[Opening Provided records section]

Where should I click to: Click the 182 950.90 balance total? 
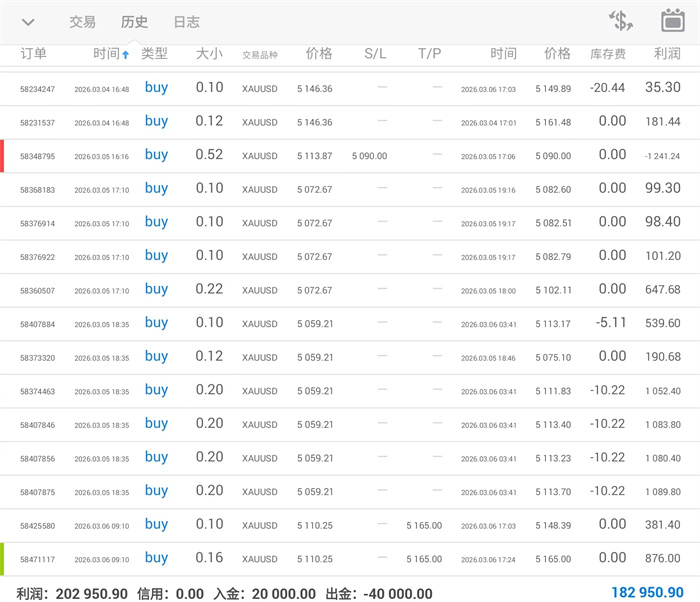pos(647,593)
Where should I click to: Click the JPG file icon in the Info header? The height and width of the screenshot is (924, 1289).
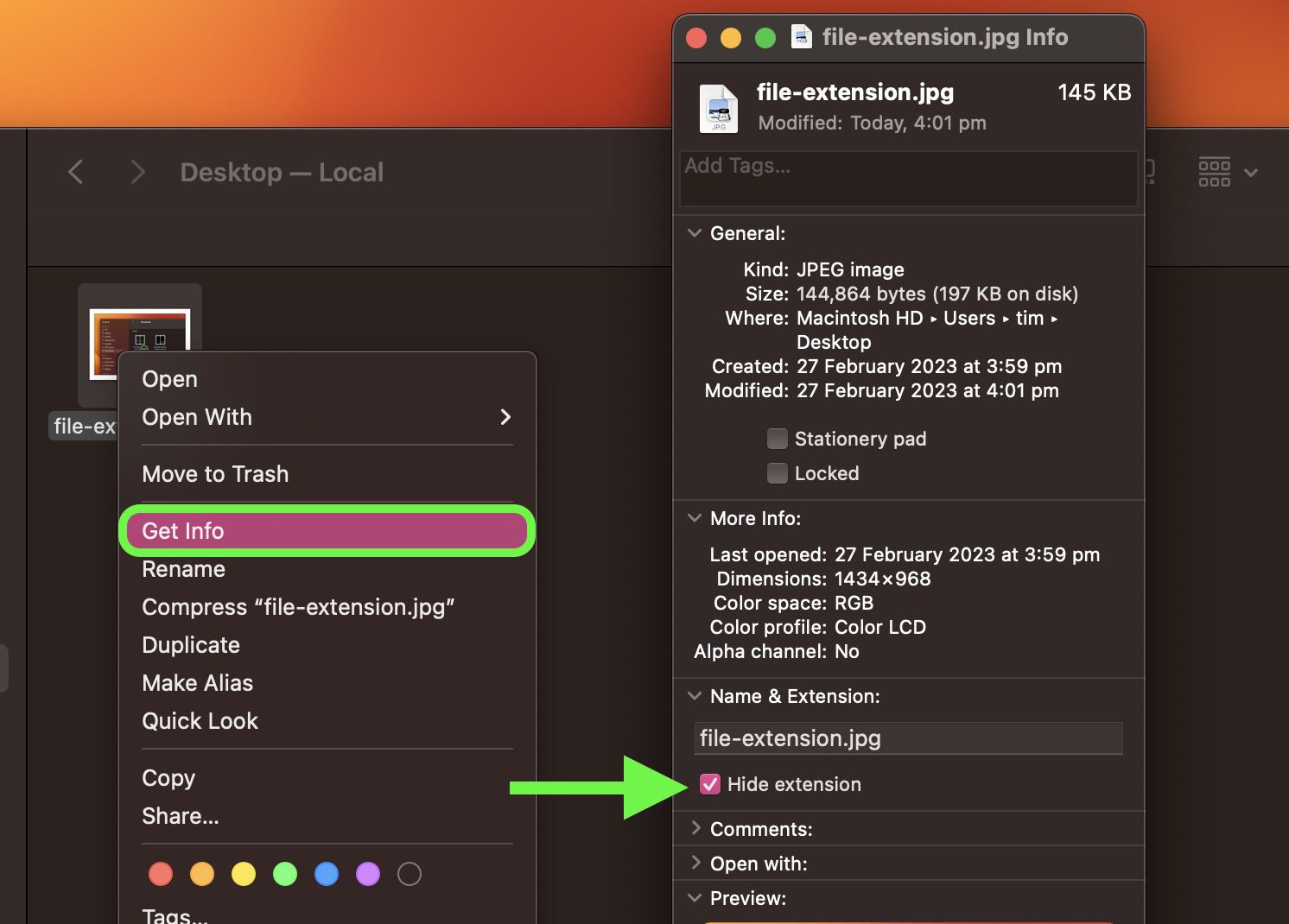click(718, 107)
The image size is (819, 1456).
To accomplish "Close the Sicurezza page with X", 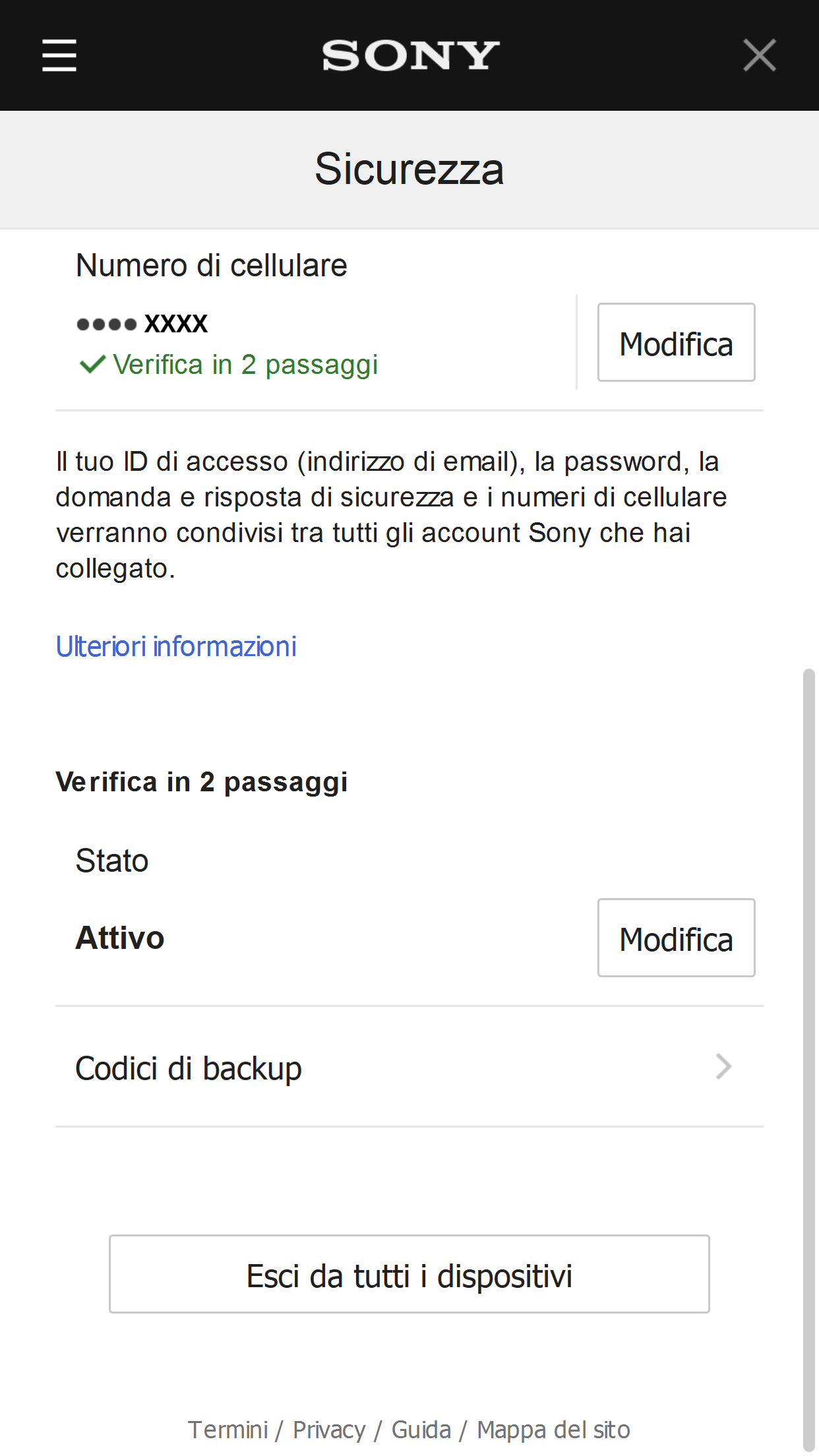I will point(759,55).
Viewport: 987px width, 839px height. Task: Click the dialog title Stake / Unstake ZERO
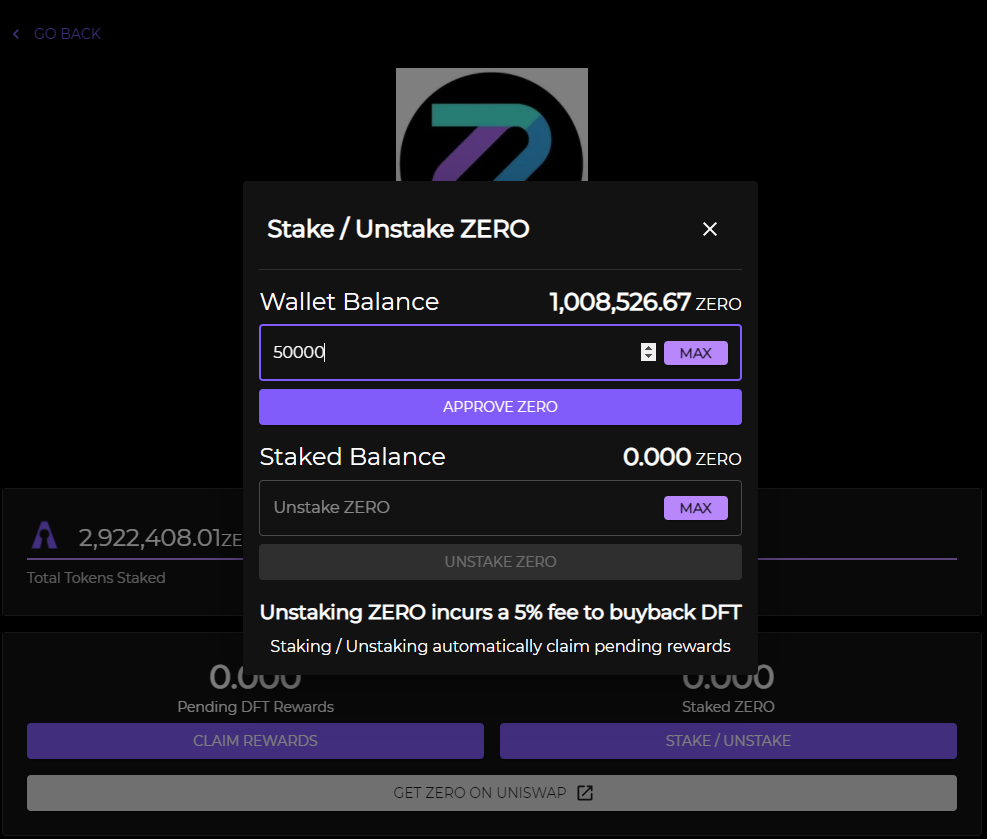(x=398, y=229)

[Closing Provided records section]

§ Exercise directions: Where the line containing "Viewport: 987px width, 839px" appears, begin writing out the lines exactly, and continue through the end of the material above, omitting pictures.

§ Written solution:
Viewport: 987px width, 839px height. Task: Click the dialog title Stake / Unstake ZERO
(x=398, y=229)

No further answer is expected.